By ALEX AGUEROS
Sports Editor
(digitalBURG) — Football season’s ability to turn the news cycle is incredible. Even in an otherwise mild scene football-wise (there are about three good NFL teams right now, and the college football rankings just got shuffled like a deck of cards because, who cares?) the sport manages to dominate headlines and conversation around the nation. Tom Brady. Greg Hardy. A head trauma epidemic. Mizzou.
“What’s going on at Mizzou?” is an odd question for a 4-5 football team, but, right now, it’s not who’s winning, but what’s happening.
This week, University of Missouri System President Tim Wolfe resigned and MU Chancellor R. Bowen Loftin stepped down to a lesser role after weeks-long campus protests gained support from the Tigers football team in the form of a potential boycott of Saturday’s game.

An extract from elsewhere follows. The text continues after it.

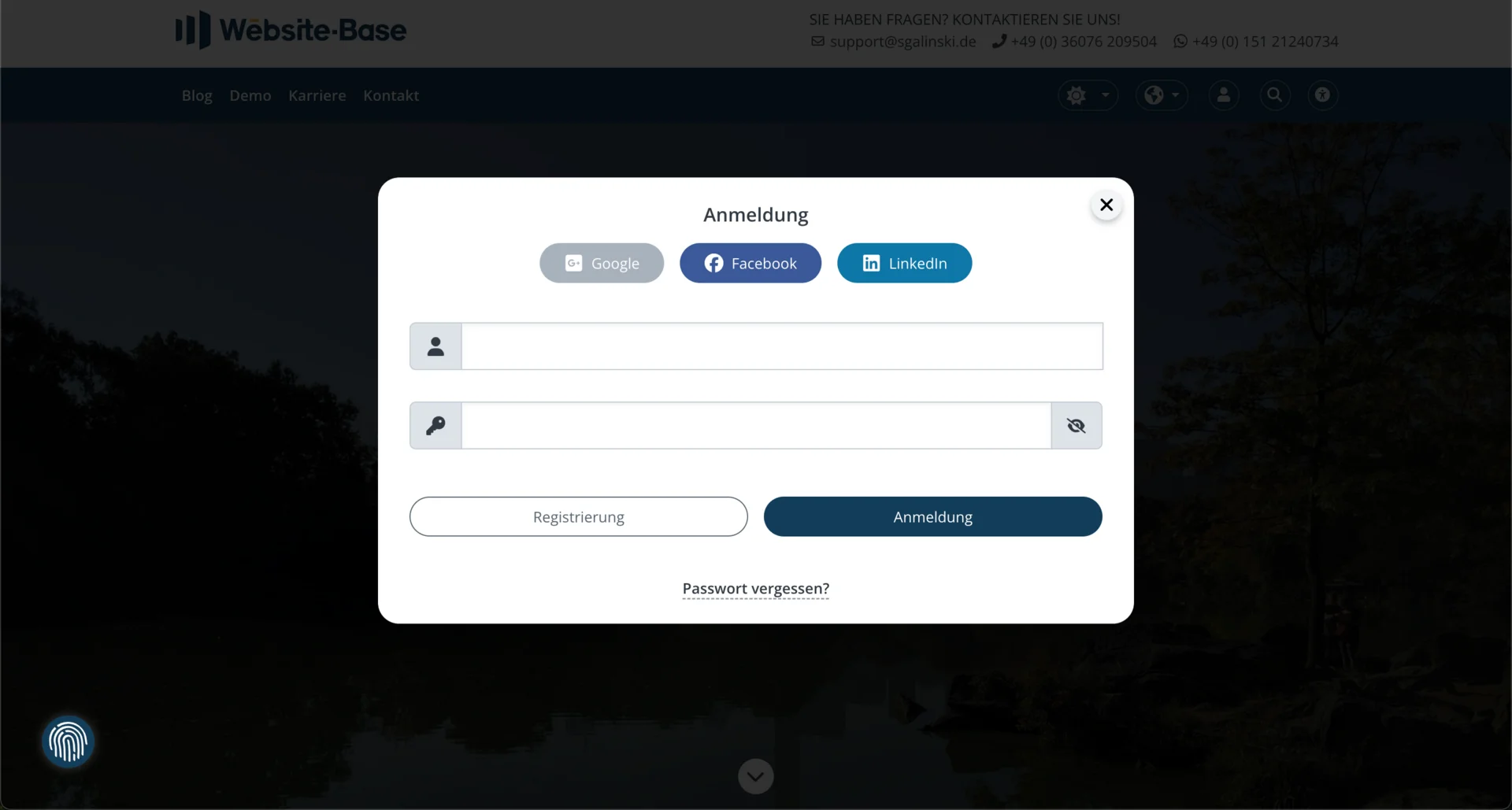Close the Anmeldung login dialog

pos(1106,205)
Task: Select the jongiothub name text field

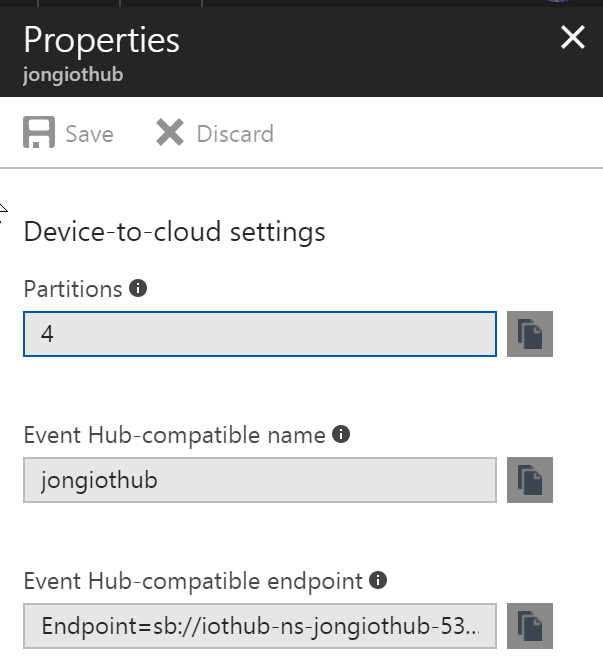Action: click(x=260, y=480)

Protesters said incidents of racists insulting and intimidating black students, including the student body president, had fallen on deaf ears. Graduate student Jonathan Butler led protesters by holding a hunger strike until Wolfe was gone.
It’s clear the revenue generated by SEC football was the final straw in kicking Wolfe out. Judging by his cold, tone-deaf response to protesters promising a diversity plan in April, the football money might’ve been the only factor in his removal.
Isn’t it ironic, that if the Tiger’s football team were paid employees bound to a collective bargaining agreement, a boycott would be less of a threat? It’s interesting to consider the power these laborers have — enough to boot the president — and the power other programs may have around the nation.
“Injustice anywhere is a threat to justice everywhere,” Martin Luther King Jr. said. And, after Wolfe’s resignation, it feels like more of a promise than a warning. Just look at the hordes of adult crybabies calling to nix the student-athlete’s scholarships. Because human rights were threatened, Wolfe’s right to his job was, and so was your right to a football game.
It’s far from a fair trade, and a reminder of the steep uphill climb those facing discrimination have. Consider the fact that some students don’t feel safe going to class, and the strength our fellow students are showing just 90 minutes down the road. Sincere congratulations to Missouri football’s first victory in more than a month.